Paid marketing audits span a wide range, from low-cost productized audits up to consulting-grade engagements billed by the hour. The Cakesmash Vitals Audit is $497 Standard and $1,497 Premium. Free audits typically carry a crossed-out retail anchor and recover their cost through the retainer they pitch.

Are free marketing audits worth it for a cosmetic dental practice?

Free audits are useful if the practice has already decided to hire an agency and wants to evaluate a specific provider's diagnostic style. They are weaker as standalone diagnostic instruments because the auditor's incentive is to qualify the practice into a monthly retainer, not to produce a neutral recommendation.

What should a cosmetic dental marketing audit actually include?

At minimum: a three-competitor local benchmark, a review-pattern audit, a paid-media trail audit, a website conversion-rate audit, and a cost-per-patient diagnostic.

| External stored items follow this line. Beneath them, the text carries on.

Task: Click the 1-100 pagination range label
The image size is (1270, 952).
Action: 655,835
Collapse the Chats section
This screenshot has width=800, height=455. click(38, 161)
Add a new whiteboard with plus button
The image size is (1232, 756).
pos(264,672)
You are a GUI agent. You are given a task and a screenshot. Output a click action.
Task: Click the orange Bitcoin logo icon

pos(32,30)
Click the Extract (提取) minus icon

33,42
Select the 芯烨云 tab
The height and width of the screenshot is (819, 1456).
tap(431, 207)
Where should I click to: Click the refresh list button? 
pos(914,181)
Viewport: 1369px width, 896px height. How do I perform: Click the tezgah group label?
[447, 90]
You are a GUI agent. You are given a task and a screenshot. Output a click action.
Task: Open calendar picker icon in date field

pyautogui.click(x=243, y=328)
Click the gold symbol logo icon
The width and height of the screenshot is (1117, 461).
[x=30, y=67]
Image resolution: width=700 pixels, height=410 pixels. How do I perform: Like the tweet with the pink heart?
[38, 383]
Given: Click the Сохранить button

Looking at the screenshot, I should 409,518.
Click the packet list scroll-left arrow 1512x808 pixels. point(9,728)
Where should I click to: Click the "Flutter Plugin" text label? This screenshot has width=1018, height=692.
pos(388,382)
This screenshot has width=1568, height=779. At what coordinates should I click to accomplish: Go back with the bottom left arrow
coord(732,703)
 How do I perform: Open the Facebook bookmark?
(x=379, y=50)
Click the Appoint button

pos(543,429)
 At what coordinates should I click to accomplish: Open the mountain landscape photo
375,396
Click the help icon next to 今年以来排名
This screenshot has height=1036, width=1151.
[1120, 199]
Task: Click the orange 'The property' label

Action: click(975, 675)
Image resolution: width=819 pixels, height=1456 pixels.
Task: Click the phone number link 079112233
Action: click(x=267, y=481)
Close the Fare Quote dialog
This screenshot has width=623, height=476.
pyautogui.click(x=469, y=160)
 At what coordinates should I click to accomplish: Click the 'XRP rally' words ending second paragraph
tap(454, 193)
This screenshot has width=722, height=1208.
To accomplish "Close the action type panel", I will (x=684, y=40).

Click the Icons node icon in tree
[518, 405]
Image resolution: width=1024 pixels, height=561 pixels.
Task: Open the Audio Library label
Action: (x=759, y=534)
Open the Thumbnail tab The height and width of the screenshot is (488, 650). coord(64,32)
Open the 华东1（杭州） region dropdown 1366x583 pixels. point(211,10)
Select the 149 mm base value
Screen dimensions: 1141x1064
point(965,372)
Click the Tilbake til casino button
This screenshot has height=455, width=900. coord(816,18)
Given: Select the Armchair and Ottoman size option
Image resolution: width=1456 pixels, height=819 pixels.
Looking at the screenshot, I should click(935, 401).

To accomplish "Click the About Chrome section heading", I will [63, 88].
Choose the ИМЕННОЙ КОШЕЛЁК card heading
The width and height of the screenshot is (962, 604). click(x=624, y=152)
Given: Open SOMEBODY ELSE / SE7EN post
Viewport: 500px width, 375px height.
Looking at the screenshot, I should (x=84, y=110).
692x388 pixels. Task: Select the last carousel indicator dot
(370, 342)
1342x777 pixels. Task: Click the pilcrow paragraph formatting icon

Audits without competitive benchmarking produce weaknesses without severity ratings, since severity only means something against a benchmark.

How long does a Vitals Audit take?

The Cakesmash Vitals Audit Standard is a 20-minute live diagnostic followed by a 48–72 hour written remediation map. The format is application-only and runs in limited volume per month, gated to practices generating $50K+/month in revenue.

What is the cost per new patient benchmark for cosmetic dentistry?

Cost per new cosmetic-dental patient runs higher than for general dentistry because elective procedures carry higher acquisition costs. The right benchmark is local, so the most useful diagnostic compares a practice's cost per patient against its actual competitors rather than a national average.